BACKGROUND: Accumulating evidence indicates that maternal diets are important for optimizing maternal and offspring health. Existing research lacks comprehensive profiles of maternal diets throughout pregnancy, especially in a racially/ethnically diverse obstetrical population. OBJECTIVE: The aim was to characterize diets in a longitudinal US pregnancy cohort by trimester, race/ethnicity, and prepregnancy BMI. METHODS: Data were obtained from pregnant women in the Eunice Kennedy Shriver National Institute of Child Health and Human Development (NICHD) Fetal Growth Studies-Singleton cohort (2009-2013). A food-frequency questionnaire (FFQ) at 8-13 wk of gestation assessed periconception and first-trimester diet (n = 1615). Automated, self-administered, 24-h dietary recalls targeted at 16-22, 24-29, 30-33, and 34-37 wk of gestation assessed second- and third-trimester diets (n = 1817 women/6791 recalls). The Healthy Eating Index-2010 (HEI-2010) assessed diet quality (i.e., adherence to US Dietary Guidelines). Variations in weighted energy-adjusted means for foods and nutrients were examined by trimester, self-identified race/ethnicity, and self-reported prepregnancy BMI. RESULTS: Mean (95% CI) HEI-2010 was 65.9 (64.9, 67.0) during periconception to the first trimester assessed with an FFQ and 51.6 (50.8, 52.4) and 51.5 (50.7, 52.3) during the second trimester and third trimester, respectively, assessed using 24-h recalls. No significant differences were observed between the second and third trimester in macronutrients, micronutrients, foods, or HEI-2010 components (P ≥ 0.05).
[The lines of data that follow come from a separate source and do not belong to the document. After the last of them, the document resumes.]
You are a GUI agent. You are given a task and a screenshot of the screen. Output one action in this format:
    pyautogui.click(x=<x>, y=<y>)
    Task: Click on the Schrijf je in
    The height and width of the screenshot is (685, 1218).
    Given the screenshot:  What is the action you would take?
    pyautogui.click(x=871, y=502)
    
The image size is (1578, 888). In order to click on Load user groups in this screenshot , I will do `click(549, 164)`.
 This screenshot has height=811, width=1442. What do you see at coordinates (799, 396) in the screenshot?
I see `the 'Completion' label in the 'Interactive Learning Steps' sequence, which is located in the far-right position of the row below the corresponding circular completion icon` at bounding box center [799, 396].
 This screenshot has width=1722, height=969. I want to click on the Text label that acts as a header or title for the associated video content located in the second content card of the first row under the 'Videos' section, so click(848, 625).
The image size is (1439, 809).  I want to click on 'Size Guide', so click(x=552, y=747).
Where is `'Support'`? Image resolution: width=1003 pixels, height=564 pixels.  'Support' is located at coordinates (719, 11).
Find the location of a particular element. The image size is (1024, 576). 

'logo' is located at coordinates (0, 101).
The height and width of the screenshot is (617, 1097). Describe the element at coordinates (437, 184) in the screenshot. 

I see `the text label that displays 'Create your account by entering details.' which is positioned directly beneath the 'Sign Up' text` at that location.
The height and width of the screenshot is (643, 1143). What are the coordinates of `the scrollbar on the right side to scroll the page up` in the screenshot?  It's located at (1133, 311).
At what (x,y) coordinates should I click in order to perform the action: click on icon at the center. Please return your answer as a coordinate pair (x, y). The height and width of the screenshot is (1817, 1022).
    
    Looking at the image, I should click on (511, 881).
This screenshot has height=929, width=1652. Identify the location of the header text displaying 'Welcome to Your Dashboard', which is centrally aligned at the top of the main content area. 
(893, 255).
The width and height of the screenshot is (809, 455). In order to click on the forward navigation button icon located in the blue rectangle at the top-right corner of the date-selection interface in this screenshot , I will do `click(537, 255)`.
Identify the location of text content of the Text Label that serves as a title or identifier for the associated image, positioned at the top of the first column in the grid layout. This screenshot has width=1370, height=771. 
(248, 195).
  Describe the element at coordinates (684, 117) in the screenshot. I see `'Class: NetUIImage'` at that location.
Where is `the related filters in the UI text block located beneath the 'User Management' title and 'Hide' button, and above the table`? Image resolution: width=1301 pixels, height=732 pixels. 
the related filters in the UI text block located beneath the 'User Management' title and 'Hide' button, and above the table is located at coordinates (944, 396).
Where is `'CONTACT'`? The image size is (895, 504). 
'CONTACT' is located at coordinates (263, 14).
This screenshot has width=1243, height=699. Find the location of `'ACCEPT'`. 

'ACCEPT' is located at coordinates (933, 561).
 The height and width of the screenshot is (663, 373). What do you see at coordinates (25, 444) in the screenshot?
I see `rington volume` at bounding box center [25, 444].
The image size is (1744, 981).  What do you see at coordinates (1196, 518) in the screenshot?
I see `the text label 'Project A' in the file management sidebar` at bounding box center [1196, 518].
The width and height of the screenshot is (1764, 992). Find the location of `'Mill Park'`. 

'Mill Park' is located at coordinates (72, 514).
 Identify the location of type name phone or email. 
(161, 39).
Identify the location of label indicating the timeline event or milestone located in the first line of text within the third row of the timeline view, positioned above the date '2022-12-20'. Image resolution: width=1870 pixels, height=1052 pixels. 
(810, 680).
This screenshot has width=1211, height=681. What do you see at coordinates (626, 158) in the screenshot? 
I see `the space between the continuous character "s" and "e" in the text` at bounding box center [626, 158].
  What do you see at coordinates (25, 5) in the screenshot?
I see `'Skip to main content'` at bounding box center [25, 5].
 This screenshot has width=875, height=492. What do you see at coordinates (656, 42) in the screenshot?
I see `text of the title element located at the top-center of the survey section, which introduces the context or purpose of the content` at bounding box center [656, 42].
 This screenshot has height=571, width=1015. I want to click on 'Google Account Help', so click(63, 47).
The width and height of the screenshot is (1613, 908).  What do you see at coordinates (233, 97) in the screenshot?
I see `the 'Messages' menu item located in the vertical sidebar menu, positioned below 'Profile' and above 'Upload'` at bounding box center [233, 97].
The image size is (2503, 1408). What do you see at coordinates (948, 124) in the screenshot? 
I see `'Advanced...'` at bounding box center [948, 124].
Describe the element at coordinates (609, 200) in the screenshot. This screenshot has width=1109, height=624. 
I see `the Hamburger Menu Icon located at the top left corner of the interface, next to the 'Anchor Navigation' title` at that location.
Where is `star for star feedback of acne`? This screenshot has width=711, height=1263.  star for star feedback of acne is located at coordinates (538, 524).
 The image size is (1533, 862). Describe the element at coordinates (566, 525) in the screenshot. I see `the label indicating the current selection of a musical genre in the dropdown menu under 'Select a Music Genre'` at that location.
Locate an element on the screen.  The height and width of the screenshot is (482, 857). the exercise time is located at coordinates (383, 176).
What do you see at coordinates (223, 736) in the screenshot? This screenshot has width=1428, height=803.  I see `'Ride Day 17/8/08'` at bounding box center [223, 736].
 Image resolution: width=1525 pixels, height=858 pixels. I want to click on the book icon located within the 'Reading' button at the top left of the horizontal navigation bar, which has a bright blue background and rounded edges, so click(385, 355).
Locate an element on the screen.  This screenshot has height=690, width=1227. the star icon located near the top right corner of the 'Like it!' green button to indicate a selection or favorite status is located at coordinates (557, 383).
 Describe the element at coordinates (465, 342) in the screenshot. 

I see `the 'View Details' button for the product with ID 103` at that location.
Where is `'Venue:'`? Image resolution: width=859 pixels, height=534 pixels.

Periconception to first-trimester HEI-2010 was highest among Asian/Pacific Islander [67.2 (65.9, 68.6)] and lowest among non-Hispanic Black [58.7 (57.5, 60.0)] women and highest among women with normal weight [67.2 (66.1, 68.4)] and lowest among women with obesity [63.5 (62.1, 64.9)]. Similar rankings were observed in the second/third trimesters. CONCLUSIONS: Most pregnant women in this cohort reported dietary intakes that, on average, did not meet US Dietary Guidelines for nonpregnant individuals. Also, diet differed across race/ethnic groups and by prepregnancy BMI, with the lowest overall dietary quality in all trimesters among non-Hispanic Black women and women with obesity. No meaningful changes in dietary intake were observed between the second and third trimesters.